There is nothing at all “moralistic,” “normative,” or “idealistic” about contrasting a definition derived from a scientific analysis of social structures (and not ethical axioms) with a reality to which it does not conform.  One could equally well denounce as “moralizers” or “normative analysts” those Marxist historians who correctly explained that in spite of their progressive integration into the world capitalist market neither China nor Iran nor Ethiopia during the latter half of the nineteenth century was characterized by capitalist relations of production.  Thought veers away from science into moralizing idealism not when it notes this difference -- which is an obvious one -- but when it contents itself with condemning it without explaining the origins of reality or the means by which it can be changed.

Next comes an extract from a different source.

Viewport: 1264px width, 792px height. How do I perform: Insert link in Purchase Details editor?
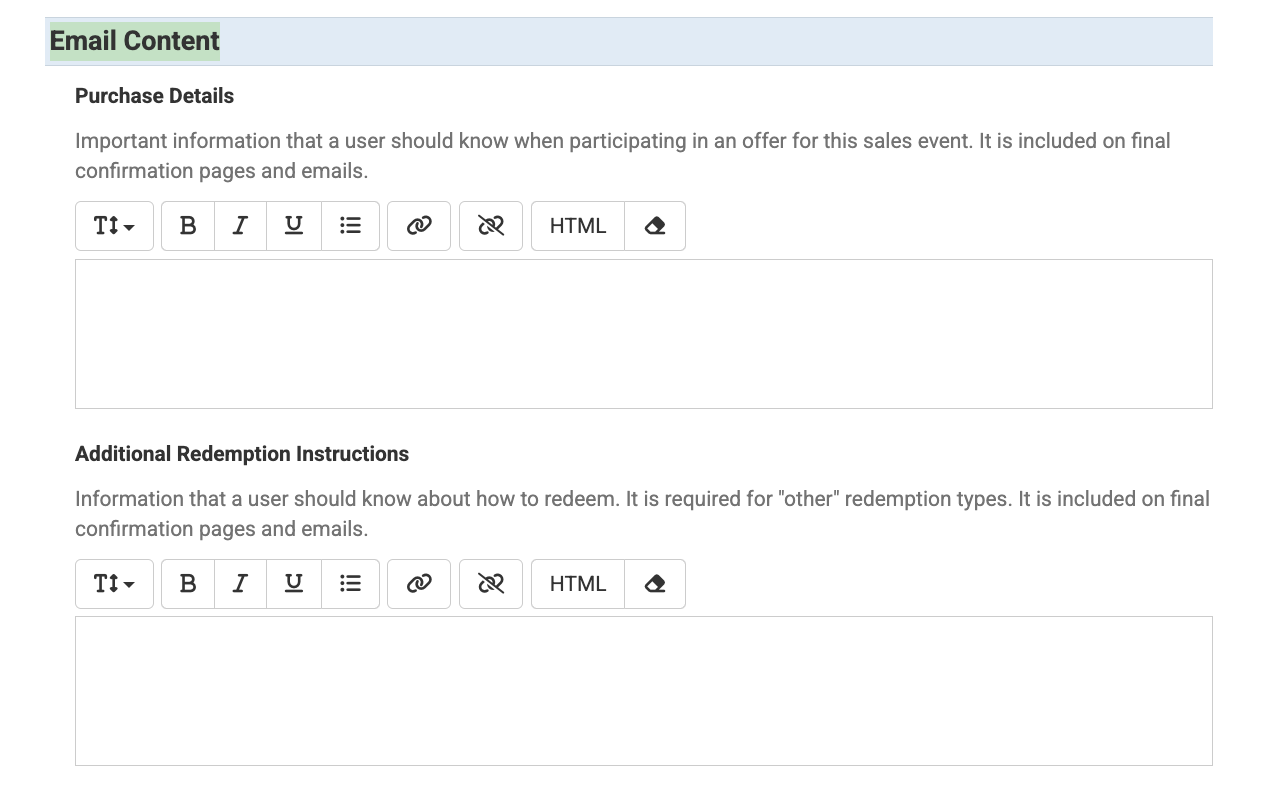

The definition of the precise place of the bureaucracy in post capitalist society (or “protosocialist” society) today constitutes one of the most successful and attractive sections of Bahro’s work.  The analysis is rigorous, but the condemnation is brilliant.  Many passages could be cited.  For example: “The historic function of the post-Stalinist apparatus lies in its effort to prevent the peoples of the East Europe from progressing towards socialism.” (p. 402.)  “The replacement of the political dictatorship of the bureaucracy is a socioeconomic necessity.” (p. 306.)  “What the Soviet Union is suffering from… is the misdeeds of apparatchiks and their ‘superiors’ (natchalniki), among whom the old patriarchism of the peasantry and the new patriarchism of the industrial despot are amalgamated with party discipline and congealed into a sort of religious obeisance.” (p. 267.)  “Just as our pedagogical science has rediscovered the traditional conspiracy of authorities against the independence and imagination of children, in the form of the ‘united collective of educators,’ our political education speaks to the people, down to the last street cleaner, with a single voice: ‘We educate you so that you may remain ignorant.’ (Rainer Kurze.)  The masses have ‘assimilated’ this into their consciousness to the extent that they demonstrate conformism.” (p. 356.)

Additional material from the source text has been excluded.